All’incontro “Mafie, società civile e denuncianti”, tenutosi ieri, era presente anche Luigi Bonaventura, ex ‘ndranghetista divenuto collaboratore di giustizia 15 anni fa, che racconta gli orrori di una vita di sangue imposta dalla famiglia in cui è nato

Ha portato la sua testimonianza all’incontro che si è tenuto ieri pomeriggio nella sala del Consiglio della Provincia di Foggia, in via Telesforo, Luigi Bonaventura, da circa 15 anni collaboratore di giustizia. Ha spiegato quanto sia importante trovare il coraggio di rinnegare la vita che è stata imposta dalla famiglia di un boss della ‘Ndrangheta nella quale è nato.

Chi è Luigi Bonaventura

E' nato a Crotone il 12 ottobre 1971 nella storica famiglia dei vertici della ‘Ndrangheta Vrenna-Bonaventura, tra le più antiche e potenti della Calabria. Il  padre, Salvatore, boss della ‘ndrangheta così come suo nonno, Luigi Vrenna. Così ai microfoni di FoggiaToday, “Io sono nato bambino-soldato, nel ’71. Cresciuto nel sangue, negli anni in cui, fino al 2008, è stato segnato dal sangue, tutti sparavano a tutti: Br (Brigate Rosse), Nar (Nuclei Armati Rivoluzionari) e Cosa Nostra, quindi le stragi, ‘Ndrangheta. Quindi sono cresciuto con violenza fisica, violenza psicologica, addestramento alle armi e soprattutto istigazione all’odio e alla vendetta”.

• [ESERCIZI]
(a) Ricopia dall'articolo su Luigi Bonaventura il passo che va da "Ha portato la" fino a "quale è nato.".
(b) Prosegui l'articolo su Luigi Bonaventura partendo dopo la sua ultima frase.

• [MATERIALE FORNITO]
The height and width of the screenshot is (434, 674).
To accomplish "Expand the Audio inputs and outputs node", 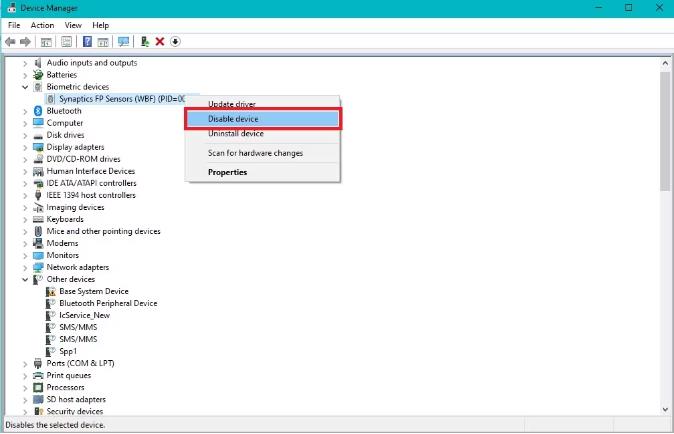I will tap(25, 63).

• [RISPOSTE]
(a)
Ha portato la sua testimonianza all’incontro che si è tenuto ieri pomeriggio nella sala del Consiglio della Provincia di Foggia, in via Telesforo, Luigi Bonaventura, da circa 15 anni collaboratore di giustizia. Ha spiegato quanto sia importante trovare il coraggio di rinnegare la vita che è stata imposta dalla famiglia di un boss della ‘Ndrangheta nella quale è nato.

(b)
Con queste parole Luigi si è presentato e ha raccontato le sue origini. Fu obbligato a sparare la prima volta all’età di 10 anni, nel 1990 ha partecipato alla strage di piazza Pitagora, dove furono uccisi Giuseppe Sorrentino, Rosario Garceo e Ugo Perri nella faida del Marchesato tra le 'ndrine di Cirò e Crotone.

Il 14 dicembre del ’91, su commissione della sua famiglia, commette, insieme a suo cugino Guglielmo Bonaventura, il suo primo omicidio: Rosario Villirillo viene ucciso con 5 colpi di revoler. Luigi diventa in seguito collaboratore di giustizia, accusando di quell’omicidio proprio il cugino Guglielmo. Da quel momento per lui inizia la redenzione ma anche il suo calvario: 19 settembre 2006 il padre Salvatore tenta di ucciderlo a colpi di pistola, ma Luigi risponde al fuoco ferendolo e si salva.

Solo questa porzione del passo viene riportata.